[What is asked] Copy the entries exactly as they stand, everything from the line containing "Image resolution: width=1066" down to the line containing "Collapse the 建模", including both of those lines.

[Word and element location data]
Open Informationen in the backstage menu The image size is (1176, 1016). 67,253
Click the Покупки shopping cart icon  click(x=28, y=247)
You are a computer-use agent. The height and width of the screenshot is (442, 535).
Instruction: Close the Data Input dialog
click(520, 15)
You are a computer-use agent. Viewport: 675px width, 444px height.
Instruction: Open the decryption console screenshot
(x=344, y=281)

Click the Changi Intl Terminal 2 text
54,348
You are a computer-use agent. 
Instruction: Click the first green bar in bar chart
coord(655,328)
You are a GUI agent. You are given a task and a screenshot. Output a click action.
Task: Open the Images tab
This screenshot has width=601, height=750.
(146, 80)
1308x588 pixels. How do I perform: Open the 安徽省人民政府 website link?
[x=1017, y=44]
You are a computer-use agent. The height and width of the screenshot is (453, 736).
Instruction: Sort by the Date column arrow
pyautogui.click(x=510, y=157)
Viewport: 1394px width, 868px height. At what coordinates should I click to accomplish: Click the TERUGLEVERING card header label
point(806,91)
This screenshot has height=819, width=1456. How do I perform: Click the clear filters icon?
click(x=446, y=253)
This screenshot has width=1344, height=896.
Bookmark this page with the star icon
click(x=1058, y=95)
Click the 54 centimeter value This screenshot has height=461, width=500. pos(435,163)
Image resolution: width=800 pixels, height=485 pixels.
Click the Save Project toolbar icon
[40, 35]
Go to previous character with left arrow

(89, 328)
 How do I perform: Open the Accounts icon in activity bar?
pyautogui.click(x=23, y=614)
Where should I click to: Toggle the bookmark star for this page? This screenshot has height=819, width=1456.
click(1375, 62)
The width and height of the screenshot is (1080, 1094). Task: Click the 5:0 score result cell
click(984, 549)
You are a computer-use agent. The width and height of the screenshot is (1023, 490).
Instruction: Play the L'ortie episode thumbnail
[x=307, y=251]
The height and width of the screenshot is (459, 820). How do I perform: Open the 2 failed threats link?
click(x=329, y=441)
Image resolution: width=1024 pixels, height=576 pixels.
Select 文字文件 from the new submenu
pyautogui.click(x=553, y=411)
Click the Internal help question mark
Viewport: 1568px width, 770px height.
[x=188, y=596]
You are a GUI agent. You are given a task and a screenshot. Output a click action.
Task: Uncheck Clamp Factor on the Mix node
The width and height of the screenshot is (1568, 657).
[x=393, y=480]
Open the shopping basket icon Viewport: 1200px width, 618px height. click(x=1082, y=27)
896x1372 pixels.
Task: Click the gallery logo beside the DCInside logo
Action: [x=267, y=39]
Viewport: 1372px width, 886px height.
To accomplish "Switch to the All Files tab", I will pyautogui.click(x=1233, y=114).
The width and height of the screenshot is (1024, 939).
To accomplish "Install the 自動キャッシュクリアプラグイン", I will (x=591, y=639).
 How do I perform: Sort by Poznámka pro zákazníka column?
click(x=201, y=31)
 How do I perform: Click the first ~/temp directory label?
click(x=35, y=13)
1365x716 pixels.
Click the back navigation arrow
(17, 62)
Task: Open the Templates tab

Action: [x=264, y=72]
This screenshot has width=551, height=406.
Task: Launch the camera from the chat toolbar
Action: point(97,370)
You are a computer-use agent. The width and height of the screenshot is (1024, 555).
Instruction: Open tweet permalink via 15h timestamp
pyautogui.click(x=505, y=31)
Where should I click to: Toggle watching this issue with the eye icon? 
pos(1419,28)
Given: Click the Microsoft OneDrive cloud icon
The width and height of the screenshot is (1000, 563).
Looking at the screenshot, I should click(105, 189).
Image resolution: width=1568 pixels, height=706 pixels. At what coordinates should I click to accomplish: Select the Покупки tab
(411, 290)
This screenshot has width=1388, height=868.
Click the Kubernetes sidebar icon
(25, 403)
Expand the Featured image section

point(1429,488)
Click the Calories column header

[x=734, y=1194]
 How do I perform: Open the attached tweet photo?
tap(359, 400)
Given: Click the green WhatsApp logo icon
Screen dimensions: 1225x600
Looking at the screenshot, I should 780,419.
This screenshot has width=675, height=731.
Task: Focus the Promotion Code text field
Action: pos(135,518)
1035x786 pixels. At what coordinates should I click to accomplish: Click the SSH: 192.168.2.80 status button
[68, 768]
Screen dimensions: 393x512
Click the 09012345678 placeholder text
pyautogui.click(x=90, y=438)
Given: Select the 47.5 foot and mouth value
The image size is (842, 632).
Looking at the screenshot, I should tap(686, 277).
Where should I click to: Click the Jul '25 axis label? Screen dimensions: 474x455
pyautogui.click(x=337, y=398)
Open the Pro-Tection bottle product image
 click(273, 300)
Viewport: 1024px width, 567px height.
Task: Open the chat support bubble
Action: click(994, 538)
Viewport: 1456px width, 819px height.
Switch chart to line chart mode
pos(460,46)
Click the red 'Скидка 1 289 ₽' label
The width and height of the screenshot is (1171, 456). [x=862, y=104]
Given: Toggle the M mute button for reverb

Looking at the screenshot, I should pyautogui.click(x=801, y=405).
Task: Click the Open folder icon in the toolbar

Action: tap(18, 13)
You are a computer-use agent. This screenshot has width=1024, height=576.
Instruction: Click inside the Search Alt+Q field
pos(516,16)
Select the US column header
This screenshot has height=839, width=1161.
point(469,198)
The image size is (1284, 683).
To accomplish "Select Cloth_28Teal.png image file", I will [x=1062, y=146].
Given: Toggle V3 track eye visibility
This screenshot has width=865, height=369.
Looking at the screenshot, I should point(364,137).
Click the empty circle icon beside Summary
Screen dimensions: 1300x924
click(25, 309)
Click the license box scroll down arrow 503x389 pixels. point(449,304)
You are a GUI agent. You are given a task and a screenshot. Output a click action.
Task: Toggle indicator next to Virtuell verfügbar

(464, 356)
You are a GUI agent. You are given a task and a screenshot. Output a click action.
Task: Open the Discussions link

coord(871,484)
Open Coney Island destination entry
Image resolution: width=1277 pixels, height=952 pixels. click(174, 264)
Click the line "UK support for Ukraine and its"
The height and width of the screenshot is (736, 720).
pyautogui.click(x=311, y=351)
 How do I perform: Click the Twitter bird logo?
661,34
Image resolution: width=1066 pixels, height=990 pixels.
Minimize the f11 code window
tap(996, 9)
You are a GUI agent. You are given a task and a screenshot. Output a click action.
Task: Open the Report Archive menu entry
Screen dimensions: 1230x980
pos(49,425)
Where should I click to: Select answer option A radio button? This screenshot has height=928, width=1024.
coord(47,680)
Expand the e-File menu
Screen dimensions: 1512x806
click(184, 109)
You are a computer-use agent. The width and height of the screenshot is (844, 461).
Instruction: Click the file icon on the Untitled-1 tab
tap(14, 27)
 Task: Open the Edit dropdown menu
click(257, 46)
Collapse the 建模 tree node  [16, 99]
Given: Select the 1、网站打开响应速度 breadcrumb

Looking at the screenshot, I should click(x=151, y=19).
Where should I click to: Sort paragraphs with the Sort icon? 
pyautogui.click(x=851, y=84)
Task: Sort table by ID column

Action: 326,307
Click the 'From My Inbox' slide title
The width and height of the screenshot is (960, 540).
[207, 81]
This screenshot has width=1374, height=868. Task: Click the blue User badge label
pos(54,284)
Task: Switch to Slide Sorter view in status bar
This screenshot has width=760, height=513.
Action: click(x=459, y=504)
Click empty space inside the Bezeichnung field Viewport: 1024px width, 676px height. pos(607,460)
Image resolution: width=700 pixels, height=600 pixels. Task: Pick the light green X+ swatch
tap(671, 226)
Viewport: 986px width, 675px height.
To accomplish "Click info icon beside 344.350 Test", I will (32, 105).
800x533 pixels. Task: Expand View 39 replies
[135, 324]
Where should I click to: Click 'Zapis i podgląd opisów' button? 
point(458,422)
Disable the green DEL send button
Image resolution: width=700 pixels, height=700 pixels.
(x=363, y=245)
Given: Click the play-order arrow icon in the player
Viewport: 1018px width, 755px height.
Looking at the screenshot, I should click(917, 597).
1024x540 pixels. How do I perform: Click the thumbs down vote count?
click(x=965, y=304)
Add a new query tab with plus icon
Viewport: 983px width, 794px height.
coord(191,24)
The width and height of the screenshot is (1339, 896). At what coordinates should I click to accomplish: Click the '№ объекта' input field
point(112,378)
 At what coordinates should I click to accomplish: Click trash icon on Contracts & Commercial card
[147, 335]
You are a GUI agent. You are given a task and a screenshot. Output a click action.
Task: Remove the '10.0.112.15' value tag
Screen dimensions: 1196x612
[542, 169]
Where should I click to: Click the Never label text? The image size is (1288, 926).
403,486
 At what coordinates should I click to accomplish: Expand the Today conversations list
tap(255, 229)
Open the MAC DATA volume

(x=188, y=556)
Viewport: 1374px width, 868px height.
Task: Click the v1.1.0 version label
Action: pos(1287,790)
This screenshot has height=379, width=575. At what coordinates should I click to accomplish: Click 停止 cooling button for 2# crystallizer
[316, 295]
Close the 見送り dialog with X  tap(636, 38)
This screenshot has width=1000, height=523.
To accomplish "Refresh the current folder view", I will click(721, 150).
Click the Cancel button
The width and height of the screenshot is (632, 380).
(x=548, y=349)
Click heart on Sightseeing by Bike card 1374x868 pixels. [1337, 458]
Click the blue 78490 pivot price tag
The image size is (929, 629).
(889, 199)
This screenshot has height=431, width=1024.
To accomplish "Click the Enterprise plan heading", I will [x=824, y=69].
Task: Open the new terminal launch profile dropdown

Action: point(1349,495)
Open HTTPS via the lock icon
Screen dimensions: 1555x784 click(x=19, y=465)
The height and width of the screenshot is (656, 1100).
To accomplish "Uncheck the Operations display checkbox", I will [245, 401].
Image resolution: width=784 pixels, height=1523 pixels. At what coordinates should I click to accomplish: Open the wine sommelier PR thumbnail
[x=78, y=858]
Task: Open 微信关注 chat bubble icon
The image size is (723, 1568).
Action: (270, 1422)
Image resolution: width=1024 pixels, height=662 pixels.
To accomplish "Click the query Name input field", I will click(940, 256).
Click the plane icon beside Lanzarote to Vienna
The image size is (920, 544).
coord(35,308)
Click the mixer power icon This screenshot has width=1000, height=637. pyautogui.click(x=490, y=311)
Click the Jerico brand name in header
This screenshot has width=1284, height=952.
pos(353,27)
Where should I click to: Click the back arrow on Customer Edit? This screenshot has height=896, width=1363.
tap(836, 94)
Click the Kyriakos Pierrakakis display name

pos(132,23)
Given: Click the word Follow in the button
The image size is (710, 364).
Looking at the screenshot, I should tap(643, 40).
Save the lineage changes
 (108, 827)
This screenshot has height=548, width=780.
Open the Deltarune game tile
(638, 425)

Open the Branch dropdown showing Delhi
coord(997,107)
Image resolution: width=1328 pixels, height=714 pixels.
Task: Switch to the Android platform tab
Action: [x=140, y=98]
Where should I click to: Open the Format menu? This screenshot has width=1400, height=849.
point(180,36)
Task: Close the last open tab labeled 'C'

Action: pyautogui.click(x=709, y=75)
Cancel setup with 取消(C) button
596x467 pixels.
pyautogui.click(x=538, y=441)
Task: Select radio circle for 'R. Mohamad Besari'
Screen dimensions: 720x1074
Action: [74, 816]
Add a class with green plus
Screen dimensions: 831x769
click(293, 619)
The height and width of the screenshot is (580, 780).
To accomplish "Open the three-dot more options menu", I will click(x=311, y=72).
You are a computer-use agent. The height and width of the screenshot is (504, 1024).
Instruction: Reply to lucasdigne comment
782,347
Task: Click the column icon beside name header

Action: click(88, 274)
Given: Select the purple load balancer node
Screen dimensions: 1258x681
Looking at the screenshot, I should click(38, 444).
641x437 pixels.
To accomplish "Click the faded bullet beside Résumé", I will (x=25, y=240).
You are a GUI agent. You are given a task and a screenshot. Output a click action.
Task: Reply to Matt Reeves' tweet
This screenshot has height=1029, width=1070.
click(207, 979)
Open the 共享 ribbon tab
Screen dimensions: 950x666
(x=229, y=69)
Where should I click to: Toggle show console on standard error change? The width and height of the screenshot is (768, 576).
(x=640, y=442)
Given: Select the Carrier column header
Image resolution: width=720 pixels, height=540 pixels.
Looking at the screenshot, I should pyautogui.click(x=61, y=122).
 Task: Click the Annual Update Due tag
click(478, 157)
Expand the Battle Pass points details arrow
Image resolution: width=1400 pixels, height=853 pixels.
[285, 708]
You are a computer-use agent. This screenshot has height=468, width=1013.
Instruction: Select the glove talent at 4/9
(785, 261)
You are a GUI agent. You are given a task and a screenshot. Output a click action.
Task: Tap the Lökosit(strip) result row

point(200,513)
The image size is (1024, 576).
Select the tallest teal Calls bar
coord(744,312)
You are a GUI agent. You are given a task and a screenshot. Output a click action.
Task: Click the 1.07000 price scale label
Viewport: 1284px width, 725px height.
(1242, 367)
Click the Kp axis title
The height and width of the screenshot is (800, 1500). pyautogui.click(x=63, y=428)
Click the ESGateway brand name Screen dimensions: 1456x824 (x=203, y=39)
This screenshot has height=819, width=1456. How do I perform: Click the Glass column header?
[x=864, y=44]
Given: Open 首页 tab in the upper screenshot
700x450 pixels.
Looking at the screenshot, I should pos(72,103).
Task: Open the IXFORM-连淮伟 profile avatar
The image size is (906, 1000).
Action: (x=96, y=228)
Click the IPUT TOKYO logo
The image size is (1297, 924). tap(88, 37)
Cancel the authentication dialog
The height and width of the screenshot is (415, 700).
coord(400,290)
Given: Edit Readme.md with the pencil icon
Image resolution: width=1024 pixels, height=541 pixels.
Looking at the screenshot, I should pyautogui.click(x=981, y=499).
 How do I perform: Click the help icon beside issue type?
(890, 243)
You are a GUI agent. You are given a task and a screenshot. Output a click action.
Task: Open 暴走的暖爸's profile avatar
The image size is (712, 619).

[Output for this exercise]
Image resolution: width=1066 pixels, height=990 pixels.
Minimize the f11 code window
tap(996, 9)
You are a GUI agent. You are given a task and a screenshot. Output a click action.
Task: Open the Report Archive menu entry
Screen dimensions: 1230x980
pos(49,425)
Where should I click to: Select answer option A radio button? This screenshot has height=928, width=1024.
coord(47,680)
Expand the e-File menu
Screen dimensions: 1512x806
click(184, 109)
You are a computer-use agent. The width and height of the screenshot is (844, 461).
Instruction: Click the file icon on the Untitled-1 tab
tap(14, 27)
 Task: Open the Edit dropdown menu
click(257, 46)
Collapse the 建模 tree node  [16, 99]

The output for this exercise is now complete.